NCVO predicts £4.6bn sector funding shortfall | High Court grants Cage application for judicial review | Telephone fundraising agency GoGen ceases trading with 485 jobs lost

Plus: National living wage might cost sector £500m | Understanding Charities Group plans 'early warning system' for negative stories | Fundraising Standards Board appoints Andrew Hind as chair

NCVO: bleak predictions
NCVO: bleak predictions

A bleak forecast from the National Council for Voluntary Organisations predicts that inflation and falling income will lead to a £4.6bn annual shortfall in voluntary sector finances by 2018/19. The umbrella body says the sector will need to find savings of £4.6bn just to maintain the same spending power it had during 2012/13.

The High Court has given leave for a judicial review of the actions of the Charity Commission in obtaining an undertaking from the Joseph Rowntree Charitable Trust that it would never again fund the advocacy group Cage. The group, which is not a charity, argued that the regulator "exerted unlawful pressure" earlier this year when it sought assurance from the JRCT and another grant-making charity, the Roddick Foundation, that they would never fund it again.

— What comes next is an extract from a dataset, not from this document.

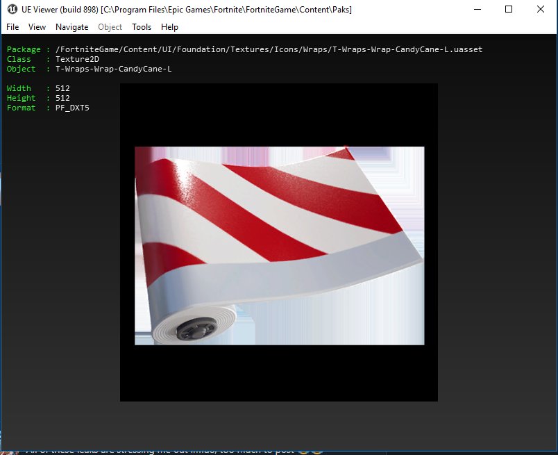Click the PF_DXT5 format value
This screenshot has width=558, height=455.
coord(72,108)
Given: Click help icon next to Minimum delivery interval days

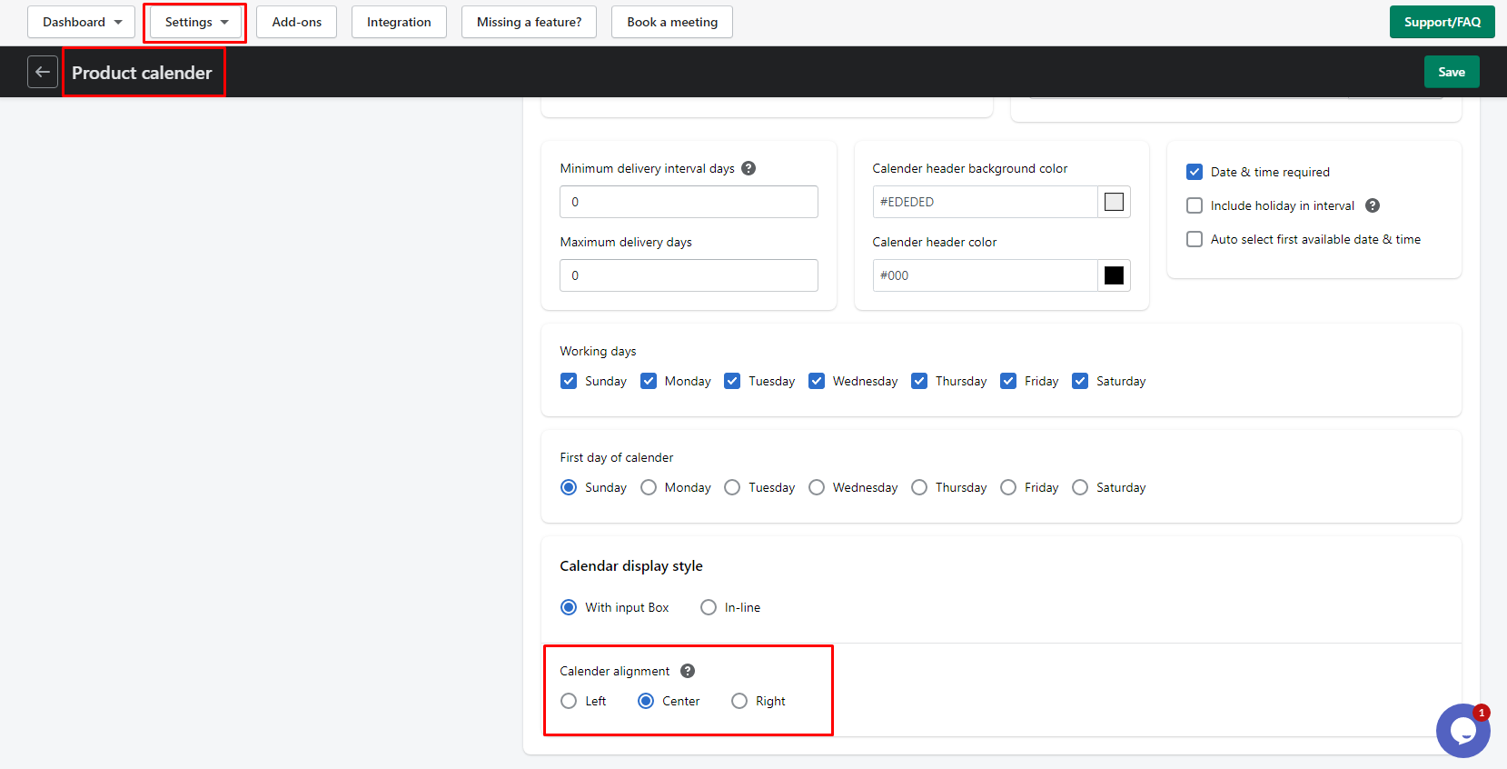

GoGen, the telephone fundraising agency that was the subject of a national newspaper investigation, has ceased trading with the loss of 485 jobs. The company said it had decided to close after a "reduction in business resulting from misleading media coverage", and it was likely that GoGen would enter a formal insolvency process early next week.

The government’s decision to introduce a national living wage could cost the charity sector an additional £500m by 2020, according to a study published by the Third Sector Research Centre. The TSRC study found that increasing pay to a minimum of £7.20 an hour would cost the sector about £100m, and a further rise to £9 an hour would lead to an additional staffing bill of £400m.

The Understanding Charities Group, an initiative led by CharityComms and the National Council for Voluntary Organisations, is planning to create an early warning system to alert charities to sector-focused news stories being planned by the media. UCG was established last year to help secure better coverage for charities in the media.

The Fundraising Standards Board has appointed Andrew Hind, the former chief executive of the Charity Commission, as its chair. He will replace Colin Lloyd, who announced his departure from the regulator in April.